[Opening Input section]
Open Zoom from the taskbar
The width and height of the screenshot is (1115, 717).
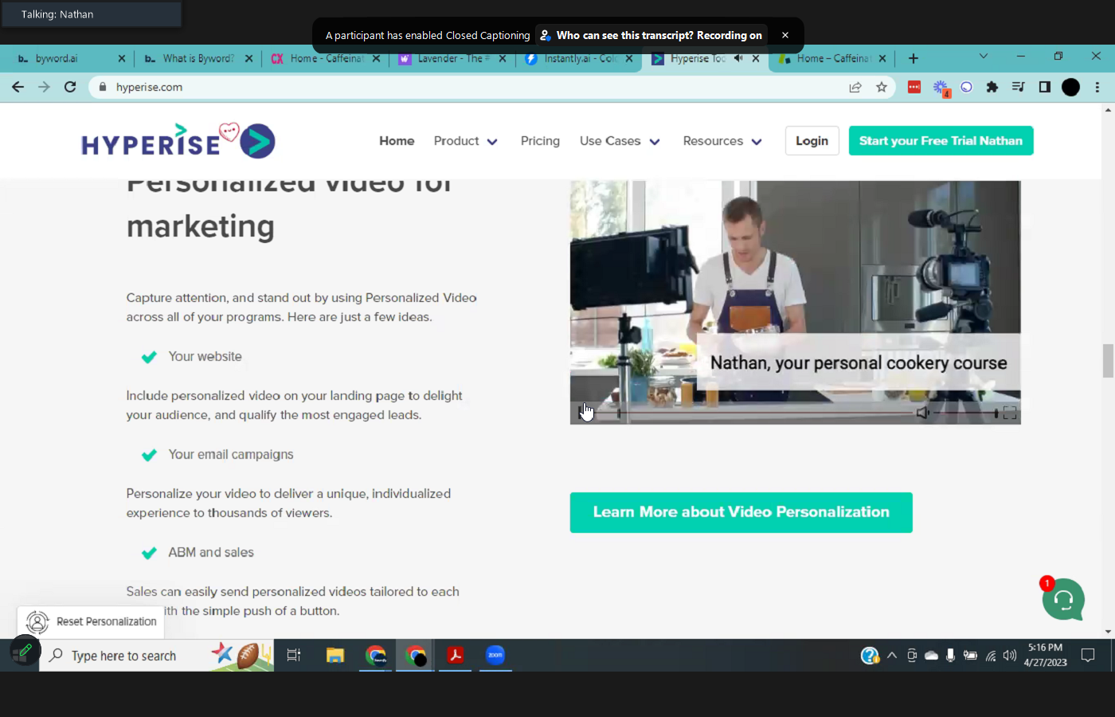click(495, 655)
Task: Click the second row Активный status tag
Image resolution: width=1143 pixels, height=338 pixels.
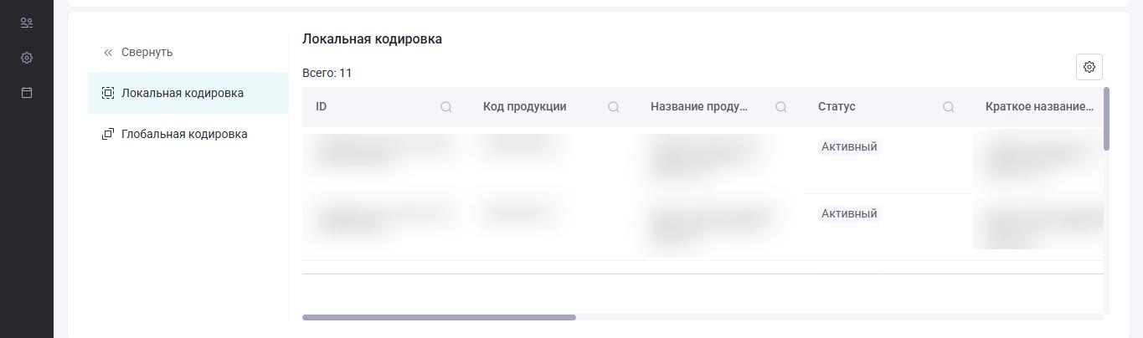Action: (849, 213)
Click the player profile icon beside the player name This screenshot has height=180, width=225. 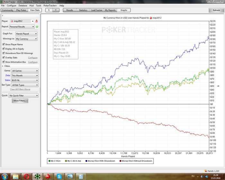tap(37, 21)
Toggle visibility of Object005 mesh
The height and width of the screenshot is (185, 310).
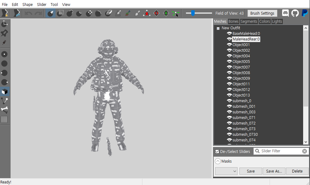[x=229, y=62]
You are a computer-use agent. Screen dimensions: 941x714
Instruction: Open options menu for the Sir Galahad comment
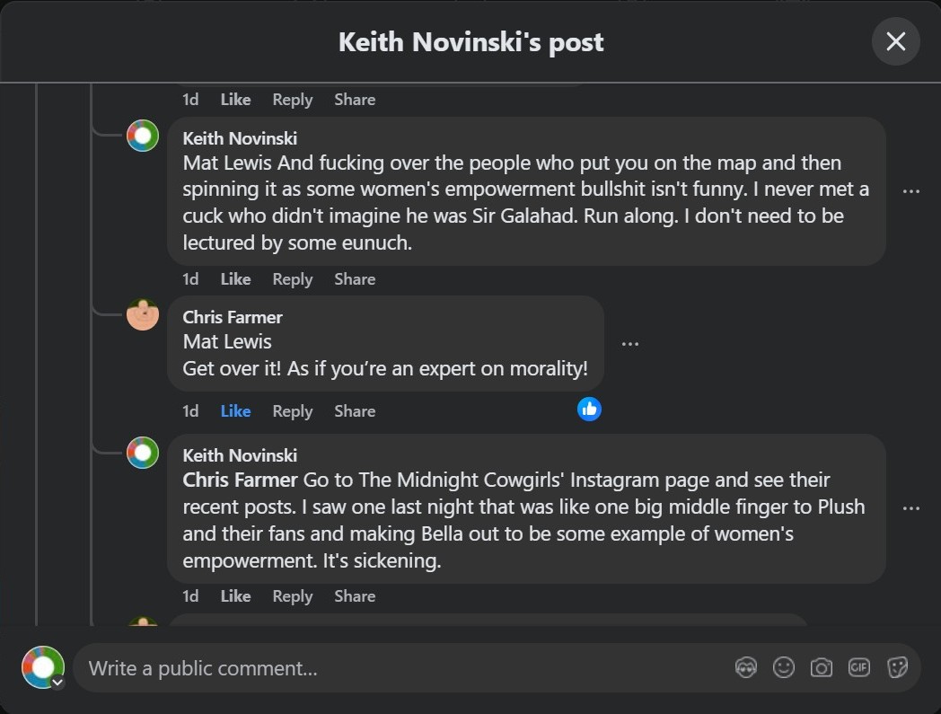click(x=911, y=191)
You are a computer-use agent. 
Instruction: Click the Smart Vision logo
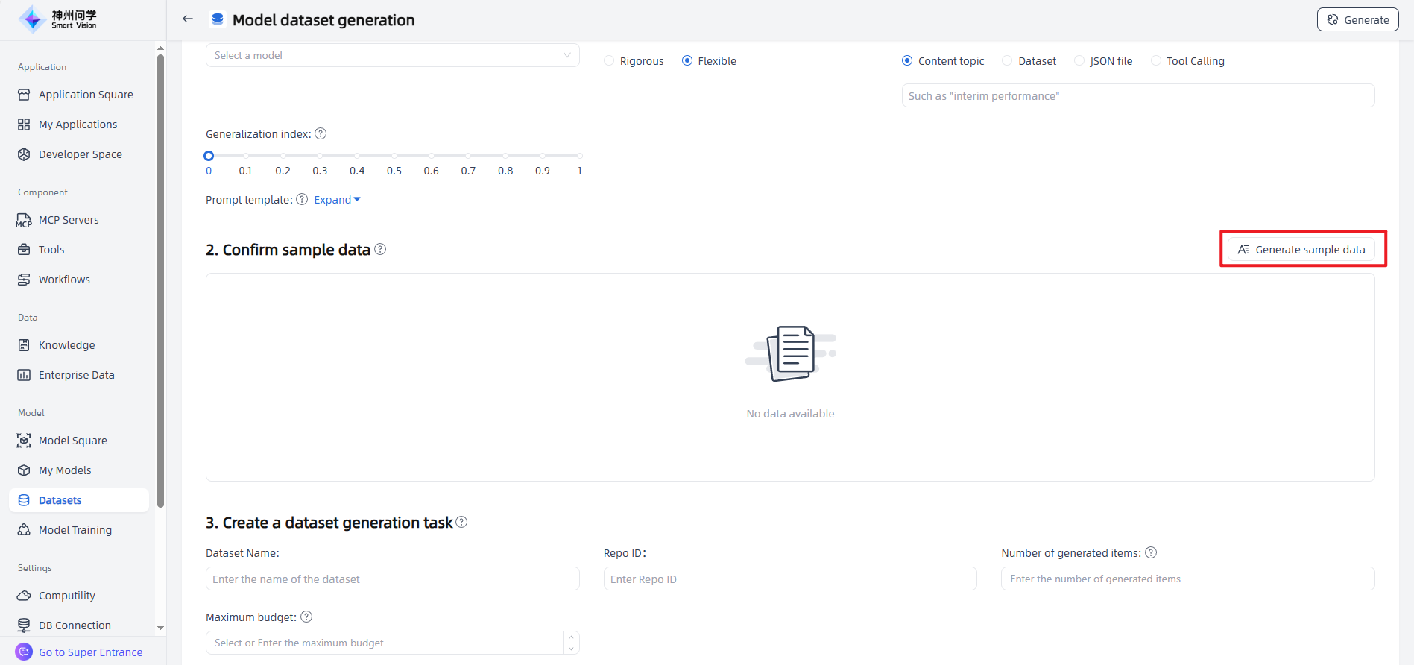[x=58, y=19]
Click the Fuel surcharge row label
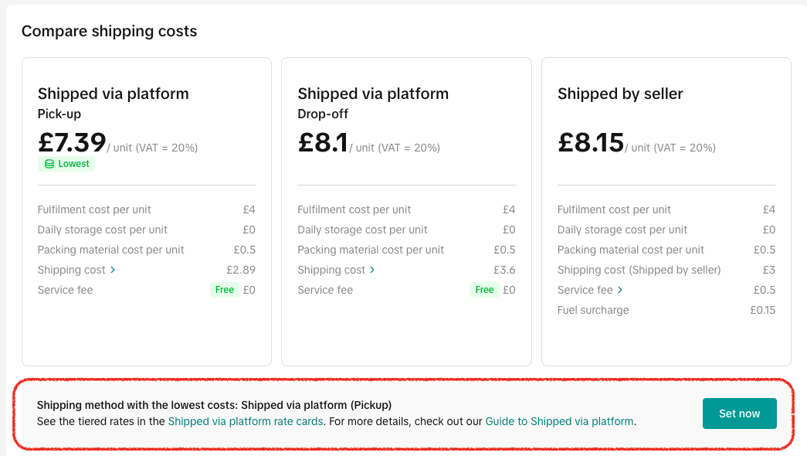Image resolution: width=807 pixels, height=456 pixels. [x=593, y=310]
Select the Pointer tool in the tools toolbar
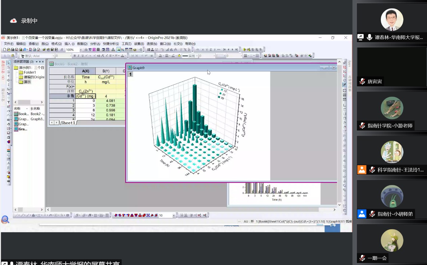The image size is (427, 265). 9,62
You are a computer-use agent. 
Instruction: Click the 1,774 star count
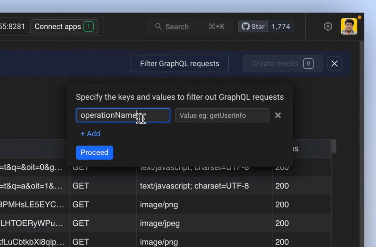click(281, 26)
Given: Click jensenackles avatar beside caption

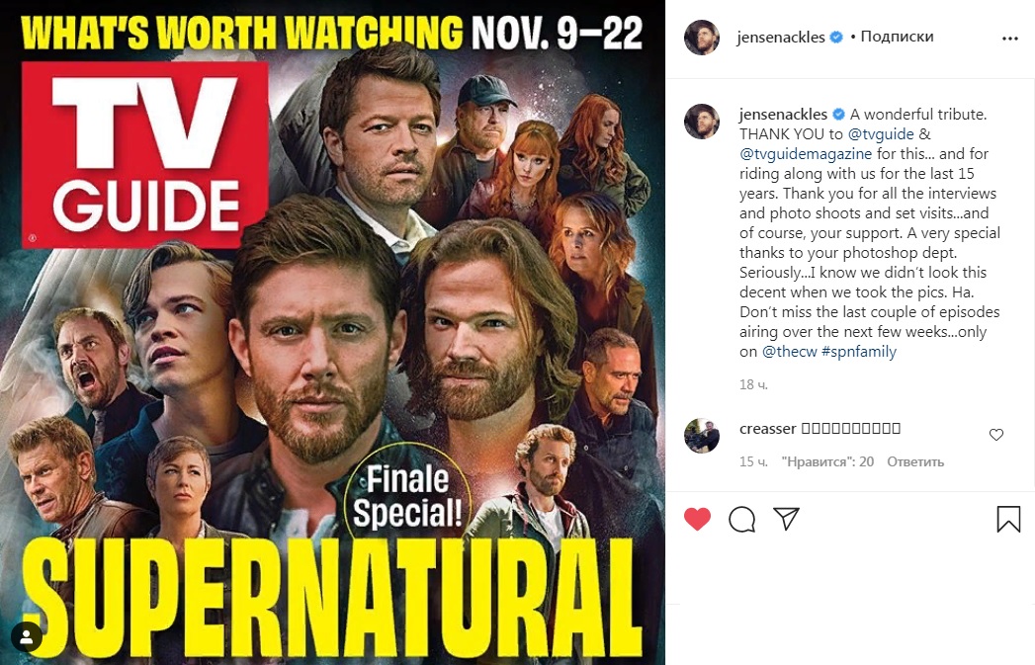Looking at the screenshot, I should click(x=702, y=122).
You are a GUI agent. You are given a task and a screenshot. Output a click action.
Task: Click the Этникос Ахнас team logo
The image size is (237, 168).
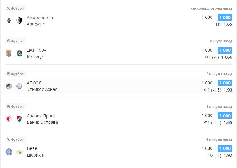click(x=19, y=86)
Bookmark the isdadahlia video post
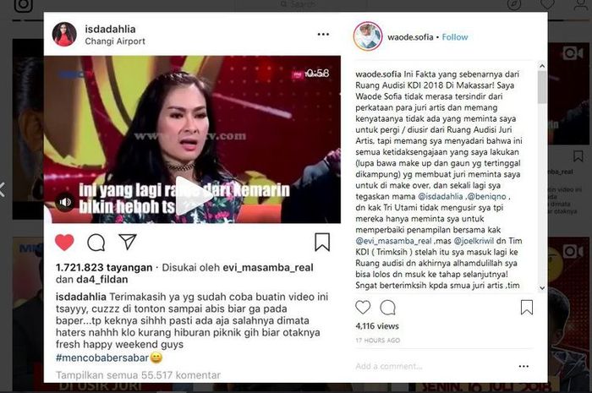592x393 pixels. point(322,242)
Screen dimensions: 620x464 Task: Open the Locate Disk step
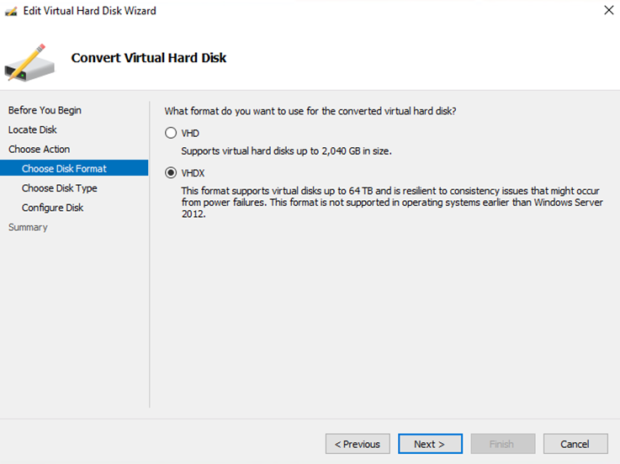[33, 129]
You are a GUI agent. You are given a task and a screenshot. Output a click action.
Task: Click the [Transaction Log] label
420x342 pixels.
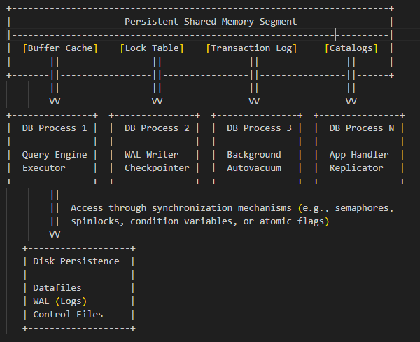pos(251,48)
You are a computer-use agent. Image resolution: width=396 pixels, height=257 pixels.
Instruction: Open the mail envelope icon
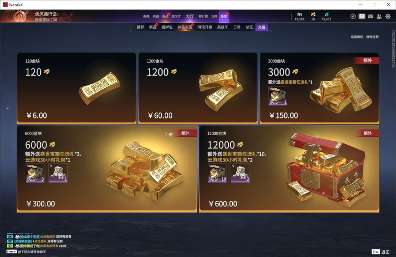[371, 16]
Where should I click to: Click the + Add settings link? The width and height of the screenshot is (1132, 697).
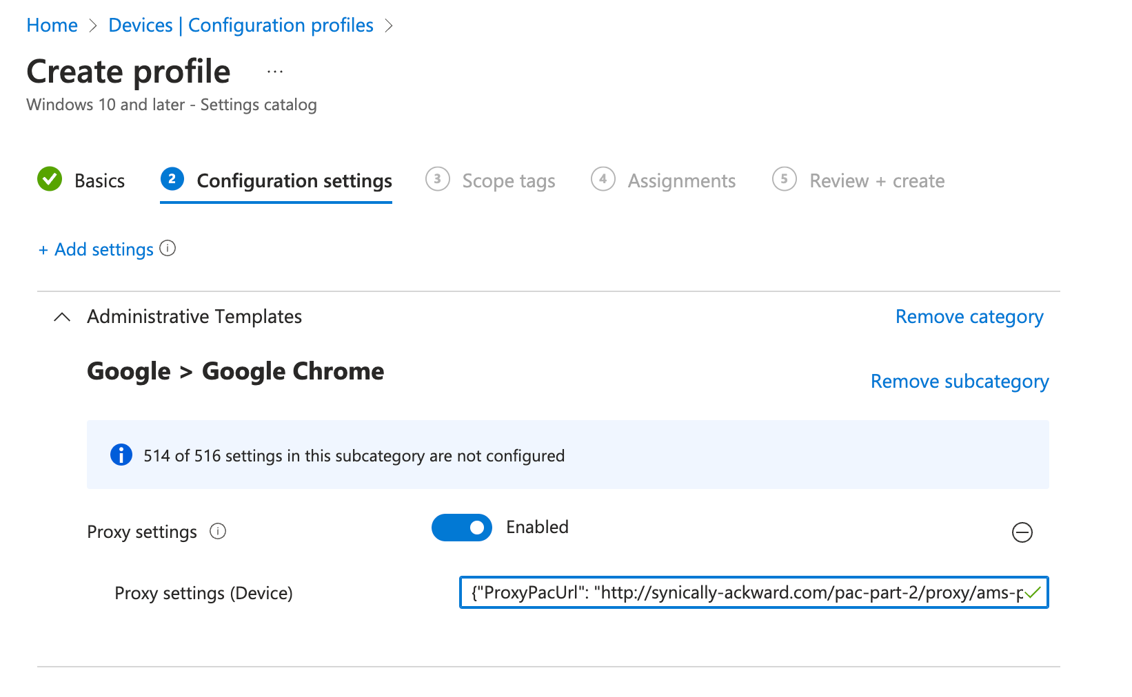coord(96,249)
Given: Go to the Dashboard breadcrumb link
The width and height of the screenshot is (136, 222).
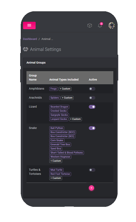Looking at the screenshot, I should coord(30,39).
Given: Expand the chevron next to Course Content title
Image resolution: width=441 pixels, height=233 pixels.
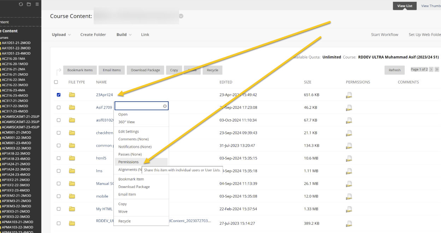Looking at the screenshot, I should [181, 16].
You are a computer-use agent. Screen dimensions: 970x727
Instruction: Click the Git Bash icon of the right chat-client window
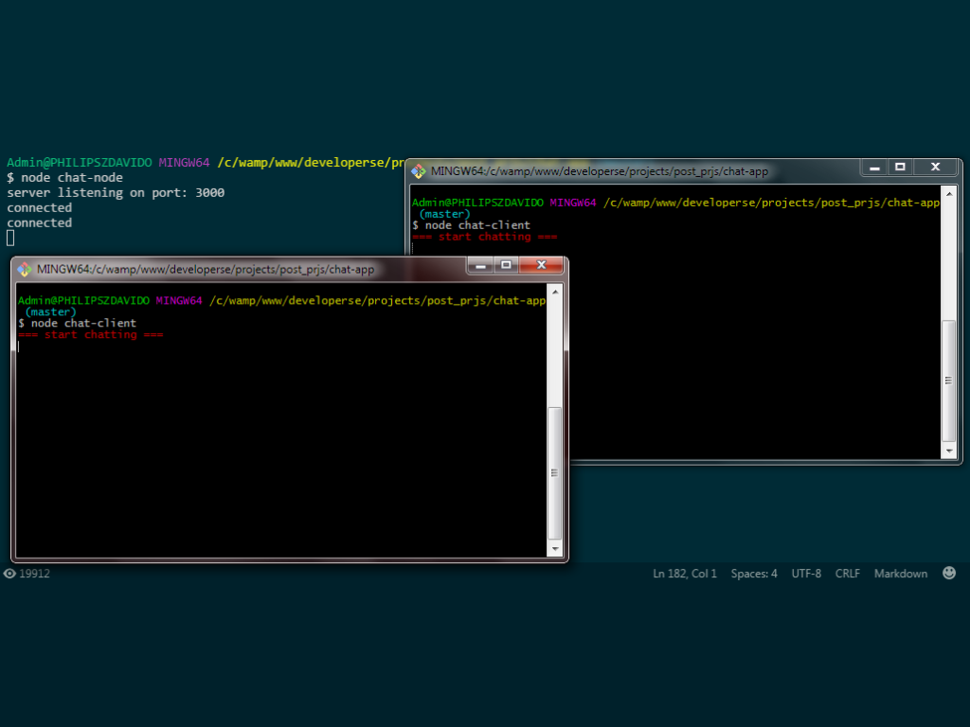click(418, 171)
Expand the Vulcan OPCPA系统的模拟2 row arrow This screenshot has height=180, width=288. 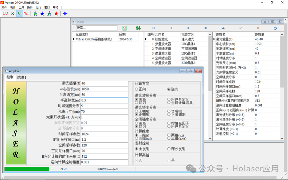tap(74, 39)
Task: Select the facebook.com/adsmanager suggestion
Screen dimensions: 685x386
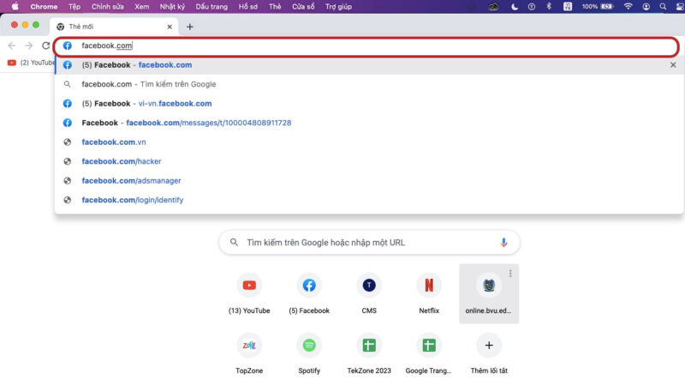Action: [131, 181]
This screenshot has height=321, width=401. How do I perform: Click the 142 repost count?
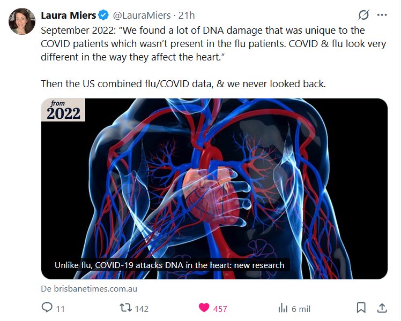[x=142, y=308]
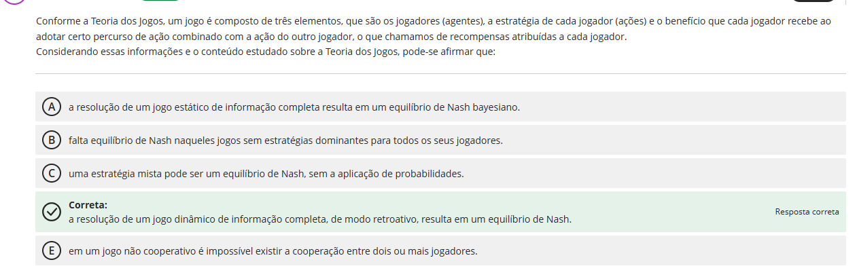Choose the answer mentioning estratégia mista
Viewport: 857px width, 279px height.
coord(266,174)
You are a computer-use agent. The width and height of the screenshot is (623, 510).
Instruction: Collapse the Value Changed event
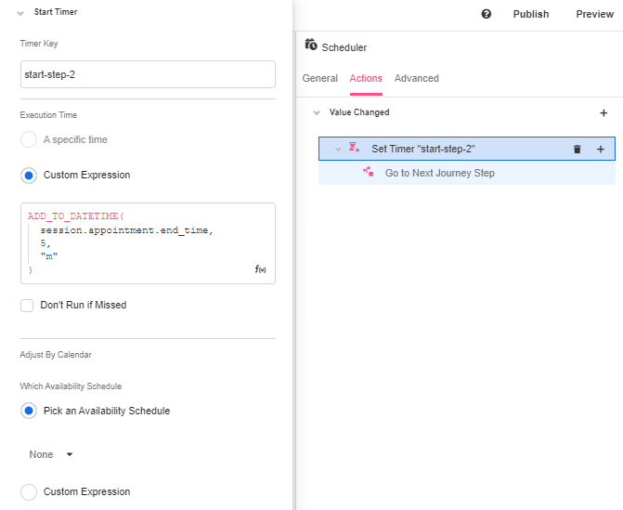pos(317,112)
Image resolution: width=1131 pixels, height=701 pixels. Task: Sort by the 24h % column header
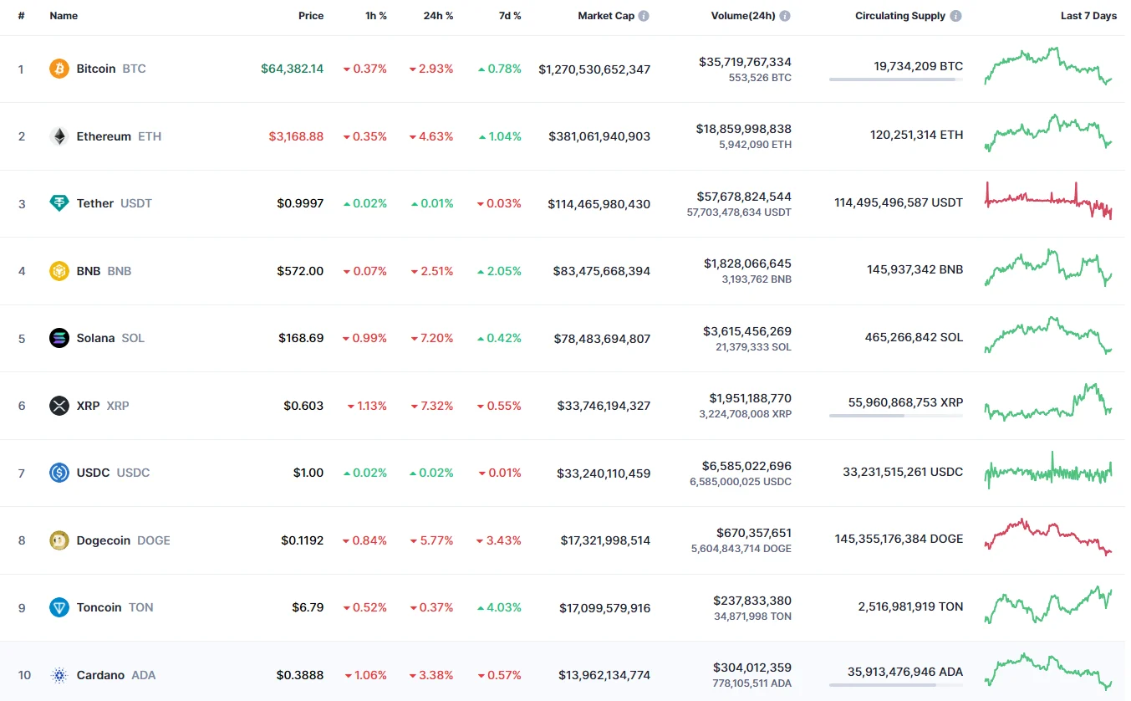coord(438,16)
[Closing Input section]
Exactly the lines from the one containing "This screenshot has height=321, width=401." through the last line of the data above should be output, both ends included, with every picture left out.

This screenshot has height=321, width=401. How do I perform: Click the 142 repost count?
[x=142, y=308]
Choose the answer mentioning estratégia mista
Viewport: 857px width, 279px height.
coord(266,174)
You are a computer-use agent. The width and height of the screenshot is (623, 510).
Instruction: Collapse the Value Changed event
pos(317,112)
Image resolution: width=1131 pixels, height=701 pixels. Task: Sort by the 24h % column header
coord(438,16)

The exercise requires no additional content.